_Records from a pointing dataset:_
»»

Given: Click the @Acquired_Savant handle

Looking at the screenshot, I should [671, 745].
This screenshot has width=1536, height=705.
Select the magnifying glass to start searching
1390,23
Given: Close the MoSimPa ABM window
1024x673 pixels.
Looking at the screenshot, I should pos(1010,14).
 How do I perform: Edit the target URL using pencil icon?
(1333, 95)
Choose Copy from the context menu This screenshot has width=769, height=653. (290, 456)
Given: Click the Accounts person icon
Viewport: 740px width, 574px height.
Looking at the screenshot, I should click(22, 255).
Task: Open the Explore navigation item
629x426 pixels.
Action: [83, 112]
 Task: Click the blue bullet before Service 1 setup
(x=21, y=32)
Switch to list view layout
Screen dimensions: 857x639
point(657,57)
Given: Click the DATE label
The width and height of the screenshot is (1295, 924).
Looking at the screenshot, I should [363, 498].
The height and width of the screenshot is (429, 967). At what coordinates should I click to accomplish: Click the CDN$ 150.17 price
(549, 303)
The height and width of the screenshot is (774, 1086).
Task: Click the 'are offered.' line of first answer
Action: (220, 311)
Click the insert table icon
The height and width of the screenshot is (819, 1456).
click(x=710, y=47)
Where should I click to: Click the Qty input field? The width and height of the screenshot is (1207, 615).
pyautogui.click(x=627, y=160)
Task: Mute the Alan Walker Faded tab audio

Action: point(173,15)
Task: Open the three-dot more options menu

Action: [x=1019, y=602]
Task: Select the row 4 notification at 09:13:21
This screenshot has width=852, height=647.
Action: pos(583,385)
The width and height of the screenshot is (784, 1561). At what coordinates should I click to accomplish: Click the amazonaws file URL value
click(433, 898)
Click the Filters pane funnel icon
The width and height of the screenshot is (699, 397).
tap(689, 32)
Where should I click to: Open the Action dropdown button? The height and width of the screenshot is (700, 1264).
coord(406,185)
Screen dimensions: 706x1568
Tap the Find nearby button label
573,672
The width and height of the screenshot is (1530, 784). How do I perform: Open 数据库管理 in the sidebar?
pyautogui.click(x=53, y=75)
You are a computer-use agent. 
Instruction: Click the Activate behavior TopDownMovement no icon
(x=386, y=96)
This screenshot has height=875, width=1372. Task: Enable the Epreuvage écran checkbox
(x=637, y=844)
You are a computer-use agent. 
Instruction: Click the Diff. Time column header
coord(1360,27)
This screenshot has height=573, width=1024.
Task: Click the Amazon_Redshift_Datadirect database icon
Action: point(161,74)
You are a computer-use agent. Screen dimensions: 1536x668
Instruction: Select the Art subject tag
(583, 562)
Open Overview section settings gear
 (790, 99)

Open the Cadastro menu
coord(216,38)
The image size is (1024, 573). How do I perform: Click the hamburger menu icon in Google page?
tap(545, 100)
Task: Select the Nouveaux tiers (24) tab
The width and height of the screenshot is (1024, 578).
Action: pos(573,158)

««

_Your instructions:_
Rewrite the records, starting at the line that contains "Task: Select the Nouveaux tiers (24) tab" and ending at the last line of the records, as a Markdown table with the columns Row and Line. Put a row number in Row and the line in Line, and leave out any blank lines.

_Correct response:_
| Row | Line |
|---|---|
| 1 | Task: Select the Nouveaux tiers (24) tab |
| 2 | The width and height of the screenshot is (1024, 578). |
| 3 | Action: pos(573,158) |